Vers un traité international sur les pandémies

Dans son état des lieux, l’agence onusienne s’est également intéressée aux conséquences indirectes sur la santé de la pandémie. L’OMS constate avec amertume que les trois années de Covid-19 ont été marquées par un fort ralentissement des nombreux progrès fait au début du siècle dans la lutte contre les maladies infectieuses (paludisme, VIH, tuberculose…) notamment dans les pays les plus pauvres.

Ainsi, entre 2020 et 2023, la vaccination contre la diphtérie, le tétanos, la poliomyélite et la coqueluche (DTPC) a diminué de 6 % dans le monde et le nombre de patients atteints de la tuberculose sous traitement est passé de 69 à 61 %. « La pandémie de Covid-19 nous rappelle que les progrès ne sont ni linéaires, ni garantis » prévient Samira Asma, directrice adjointe de l’OMS chargée des données.

Mais ce rapport annuel de l’OMS est également l’occasion de regarder vers l’avenir et les nouveaux défis qui s’ouvrent pour l’agence onusienne. Le Dr Thedros Ghebreyesus, directeur général de l’OMS, espère que cette nouvelle Assemblée mondiale permettra l’élaboration d’un nouveau traité international sur les pandémies, qui permettra de mieux coordonner l’action des différents Etats du monde (qui se sont parfois concurrencés durant l’épidémie de Covid-19) en cas de nouvelle crise sanitaire. L’ancien ministre éthiopien espère obtenir le même succès que pour la convention cadre de lutte antitabac (CCLAT), seul traité international contraignant que l’OMS a réussi à mettre en place en 75 ans d’existence.

Si le rapport insiste sur la nécessité de relancer la vaccination et la lutte contre la tuberculose dans les pays pauvres et de rester vigilant face à la Covid-19, l’OMS rappelle que ce sont désormais les maladies non transmissibles (MNT) qui représentent la priorité de l’organisation. Ces maladies représentent déjà 75 % des décès actuellement et seront à l’origine, selon les estimations de l’OMS, de 86 % des 90 millions de morts annuels en 2050. « Le rapport appelle à une augmentation substantielle des investissements dans la santé et les systèmes de santé pour se remettre sur la bonne voie » commente le Dr Thedros.

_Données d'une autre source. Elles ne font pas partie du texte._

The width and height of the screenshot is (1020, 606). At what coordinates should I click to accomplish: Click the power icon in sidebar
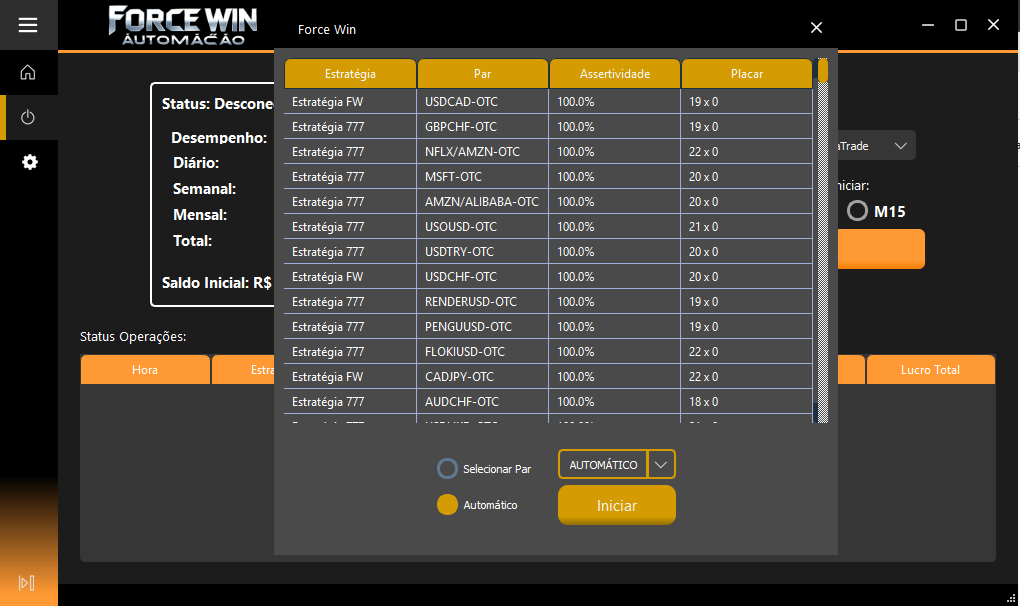pyautogui.click(x=28, y=117)
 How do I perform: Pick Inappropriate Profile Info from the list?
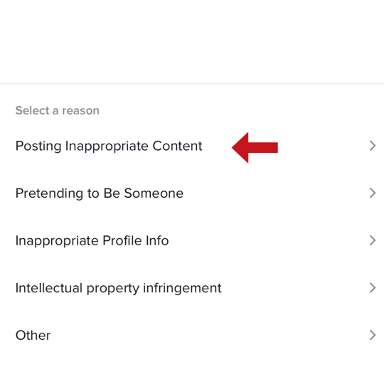tap(92, 241)
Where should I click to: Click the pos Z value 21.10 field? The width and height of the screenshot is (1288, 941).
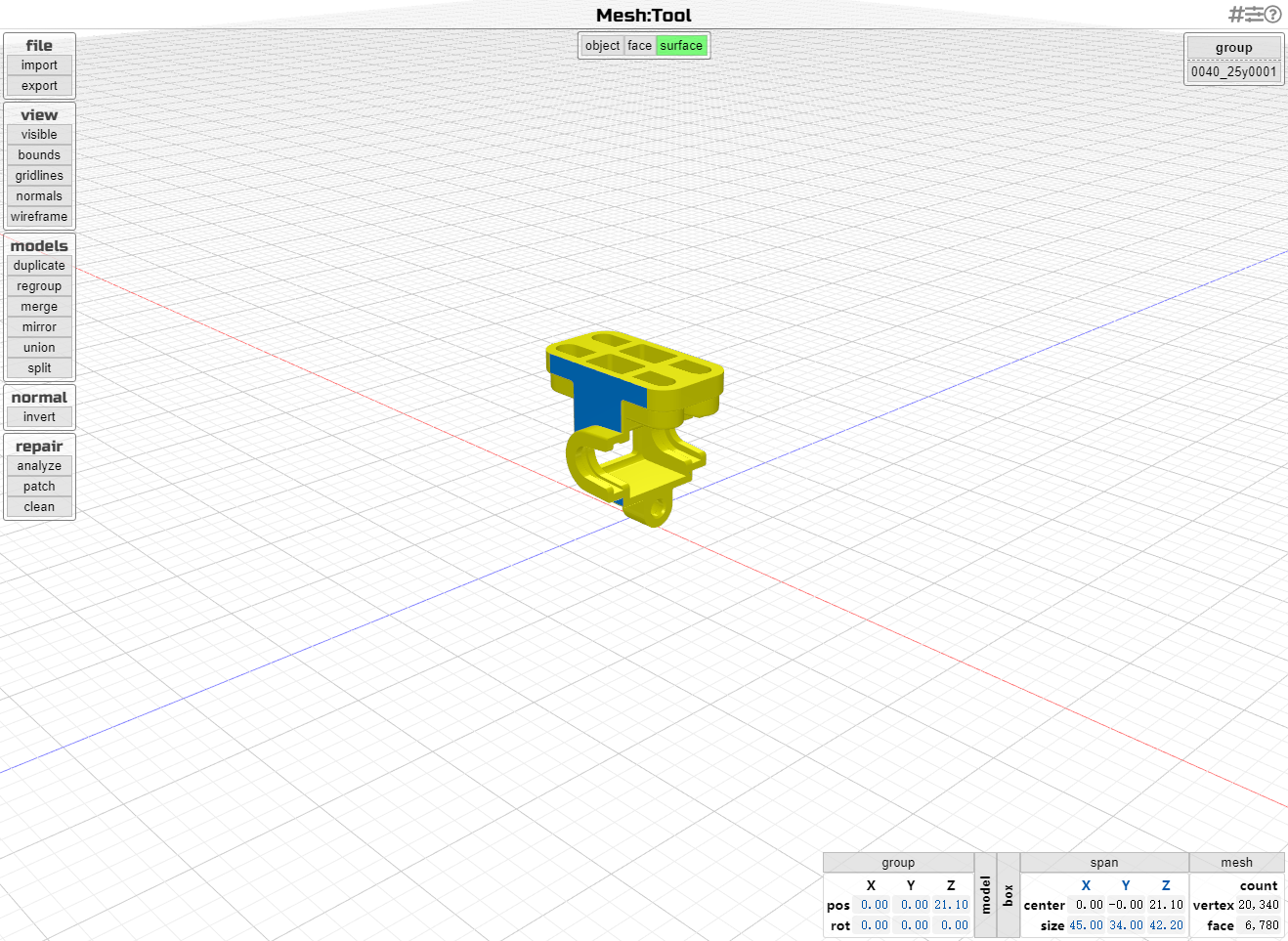pyautogui.click(x=950, y=905)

La fin de la Covid-19…et le retour des polémiques

Le rapport de l’OMS évoque également les conséquences sanitaires du réchauffement climatique, « l’un des plus grands défis sanitaires du XXIème siècle ». L’OMS estime que près de la moitié de la population mondiale (3,6 milliards d’individus) vivent dans des milieux très vulnérables aux effets du changement climatique, essentiellement dans les pays pauvres. Sur un sujet proche, l’OMS alerte sur le fait que la quasi-totalité de la population mondiale respire un air pollué en particules fines, à des seuils supérieurs à ceux fixés par l’agence onusienne. La pollution atmosphérique a certes diminué dans le monde ces dernières années mais est responsable de 6,7 millions de morts par an.

Alors que la Covid-19 n’est plus au centre des préoccupations, les sujets d’intérêt seront nombreux durant cette Assemblée mondiale de la santé. Une réunion qui ne devrait pas, comme chaque année, être épargnée par les polémiques. Récemment, plusieurs responsables de pays européens ont demandé la réintégration de Taiwan au sein de l’OMS, au grand dam de la Chine, qui refuse de voir l’autonomie de l’île reconnue et dont la main mise sur l’OMS a été très décriée ces dernières années.